There is no direct evidence to prove the effects of ASICs and PICK1 with ischemia-reperfusion injury so far, especially at molecular and cellular level. Therefore, we used the oxygen and glucose deprivation followed by reperfusion (OGD-Rep) model to investigate the effects of ASICs and PICK1 on primary cultured cortical neural cell injury. We demonstrate that activation of ASICs is largely responsible for ischemic neuronal injury and disrupting PICK1 gene exerts significant neuroprotective effect by downregulating ASICs current and the calcium transients during process of ischemia-reperfusion, which provides us a new gene target in the therapy of brain ischemia.

Materials and methods

Animals

C57/BL6 mice of PICK1+/+, +/- and -/- were kindly provided by Dr. Jun Xia and were mated to intercross. All animals were bred at 24°C in specific pathogen-free animal house and provided with standard mice chow and water ad libitum. The investigation conformed to the “Guide for the Care and Use of Laboratory Animals” published by the National Institutes of Health (NIH) of the United States and was approved by the Ethics Committee for the Use of Human or Animal Subjects of Huazhong University of Science and Technology.

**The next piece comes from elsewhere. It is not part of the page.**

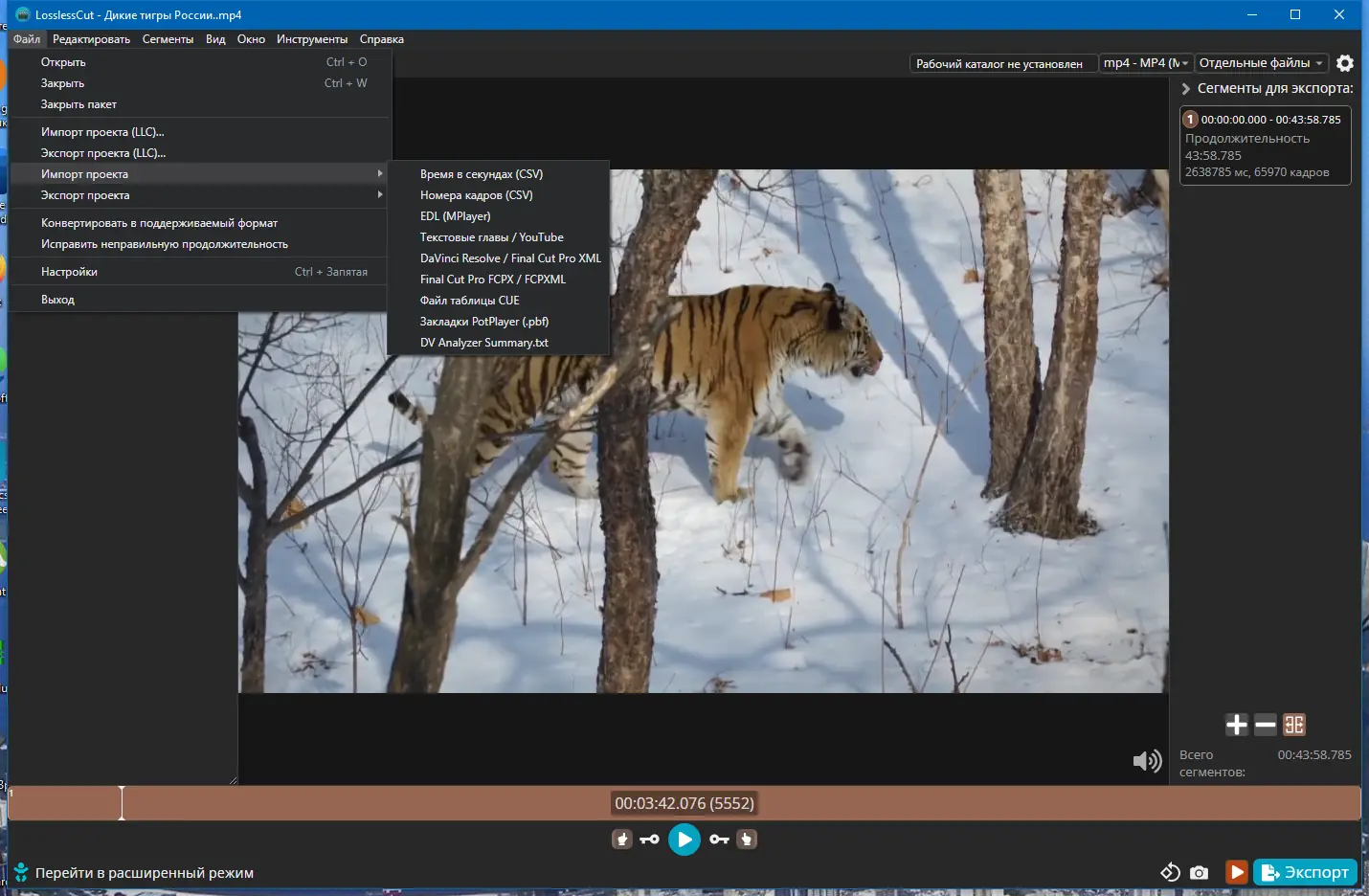Choose 'Текстовые главы / YouTube' import option
The image size is (1369, 896).
click(491, 237)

Primary cortical neuron culture

Cultures of cortical neurons were prepared from postnatal day 0-1 littermate mice as previously [21] described with some modifications. Briefly, cortices of newborn mice were decapitated and brains were rapidly removed and placed into ice-cold PBS, and the tails were kept at -20°C in order to identify the genotype. Cerebral cortices were dissected, minced and digested with 0.125% trypsin in PBS for 18-20 min at 37°C in separate containers. Followed by repeated pipetting, and filtration through a falcon cell strainer and centrifugation at 118× g for 5 min, the cell pellets were re-suspended and plated on 0.01% poly-L-lysine coated 6-mm glass coverslips or 35-mm Petri dishes, 24- or 96- well plates. Isolated neurons were cultured with Dulbecco’s modified Eagle’s medium (DMEM) with 10% fetal bovine serum (Gibco, NY, USA), 2 mM L-glutamine (Sigma, MO, USA), and 100 U/ml penicillin-Streptomycin. After 1 day, the medium was changed to DMEM supplemented with 2% B27 (Gibco, NY, USA).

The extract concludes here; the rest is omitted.